No obstante lo expuesto, pero evidenciando, por otro lado, que el Poder Ejecutivo Central era consciente de la magnitud de la pandemia, aunque no tomase las medidas oportunas para cortar su propagación, éste empezó a hacer acopio de material de protección, etc…, Sirva como prueba de ello que tanto Cofares como otros distribuidores farmacéuticos indicaron que, desde el 2 de marzo, la Agencia del Medicamento empezó a requisar mascarillas, resultando imposible proveer a los establecimientos.

III.- A modo de conclusión se puede afirmar que, si bien la crisis sanitaria provocada por el COVID-19 “aterrizó” –a nivel mundial- como un acontecimiento que se puede considerar de fuerza mayor por su carácter imprevisible, no es menos cierto que la Administración Pública española sabía de su existencia al menos a finales de enero, quedando ésta obligada, cuanto menos y desde entonces, a minimizar el impacto de esta crisis en todos los órdenes mediante la ejecución de las políticas públicas adecuadas.

No obstante, y como se ha acreditado, la Administración no sólo ha incurrido en una clara omisión de su deber de evitar la propagación del coronavirus, sino que con su actuación ha permitido –o eso parece- que el mismo se expanda incrementando el daño (moral y material) que está sufriendo el conjunto de la nación española, tanto a nivel social, como sanitario y económico.

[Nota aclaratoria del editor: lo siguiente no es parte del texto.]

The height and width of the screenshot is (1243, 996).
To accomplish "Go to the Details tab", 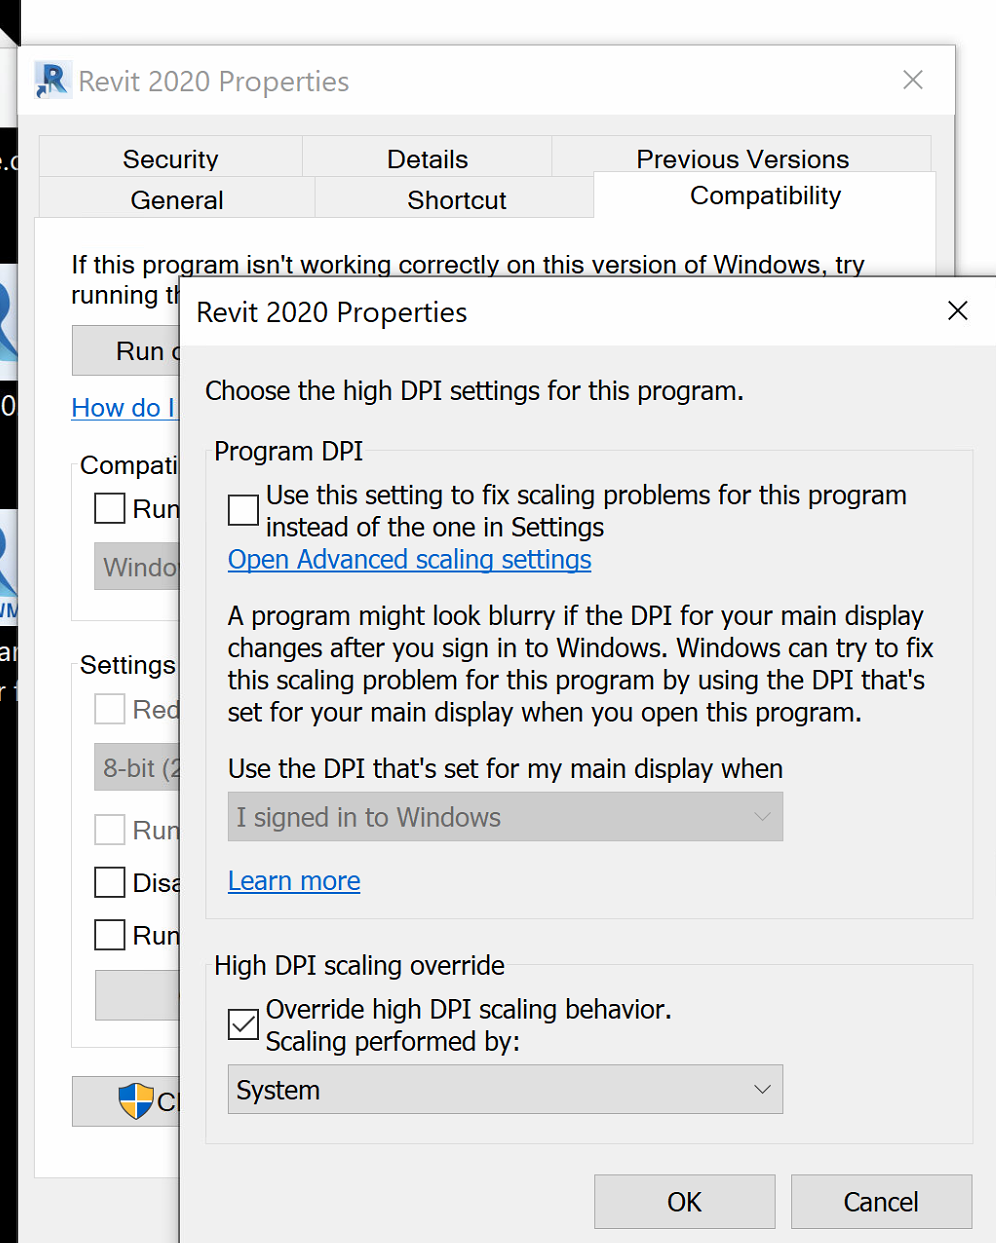I will pyautogui.click(x=427, y=159).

Por tanto y excluida la fuerza mayor de la crisis que estamos viviendo, se puede afirmar la Administración Pública no ha puesto en marcha los mecanismos pertinentes para minimizar el impacto de ésta, sino que, como se ha dicho, ha contribuido, con sus acciones y omisiones, a que el daño aumente, dando lugar, cuando se determinen (cualitativa y cuantitativamente) los daños causados a que se pueda exigir la oportuna Responsabilidad Patrimonial por los cauces legales que permite nuestro ordenamiento jurídico.